[Stored data entries]
────────────────────────────────────────

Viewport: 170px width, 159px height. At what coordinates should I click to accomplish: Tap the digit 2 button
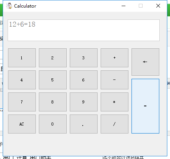[53, 58]
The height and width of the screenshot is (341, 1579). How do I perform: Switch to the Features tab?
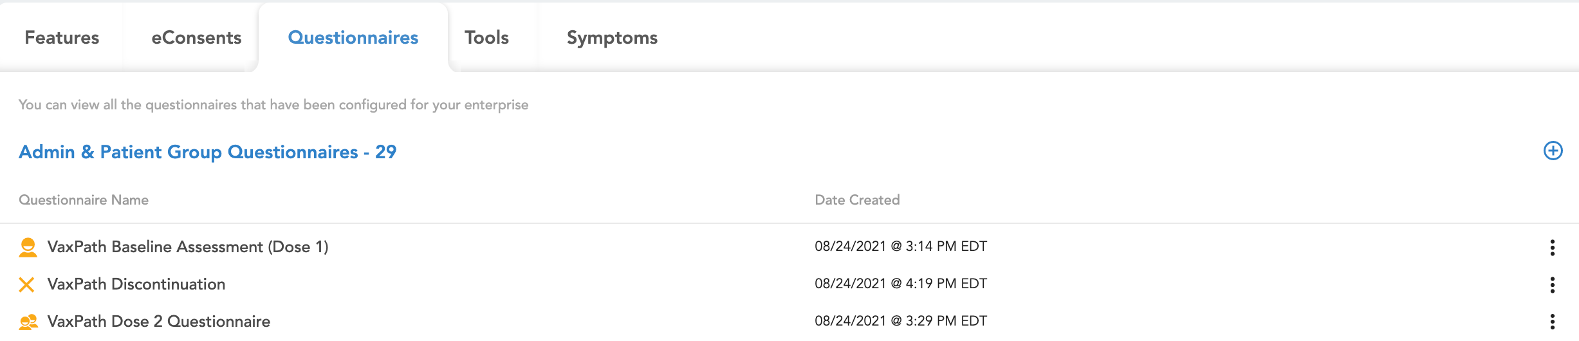62,37
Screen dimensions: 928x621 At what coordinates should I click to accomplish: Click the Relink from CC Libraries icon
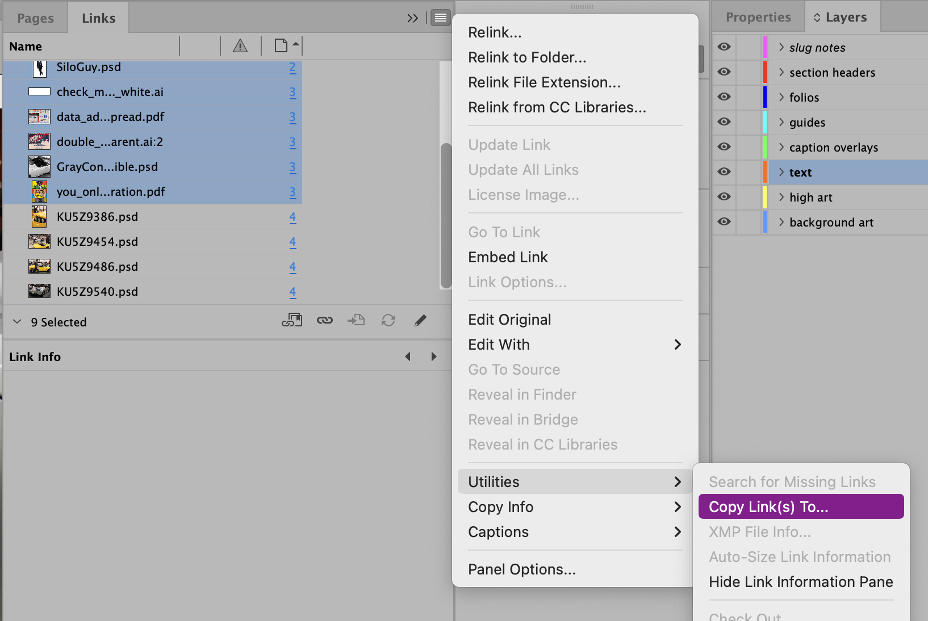coord(292,321)
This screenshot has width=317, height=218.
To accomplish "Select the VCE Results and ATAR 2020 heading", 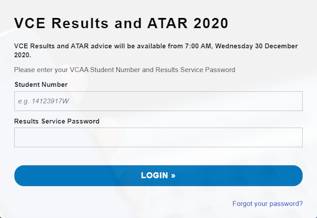I will click(122, 23).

────────────────────────────────────────

◆ **WHAT TO DO**
From the first line of the entries above through the line with "This screenshot has width=317, height=218.", set down each line exactly and drop the pictures.

◆ **RESPONSE BELOW**
Viewport: 170px width, 159px height. At what coordinates should I click to accomplish: Tap the digit 2 button
[53, 58]
The height and width of the screenshot is (341, 1579). How do I perform: Switch to the Features tab?
62,37
Screen dimensions: 928x621 At what coordinates should I click to accomplish: Click the Relink from CC Libraries icon
coord(292,321)
This screenshot has width=317, height=218.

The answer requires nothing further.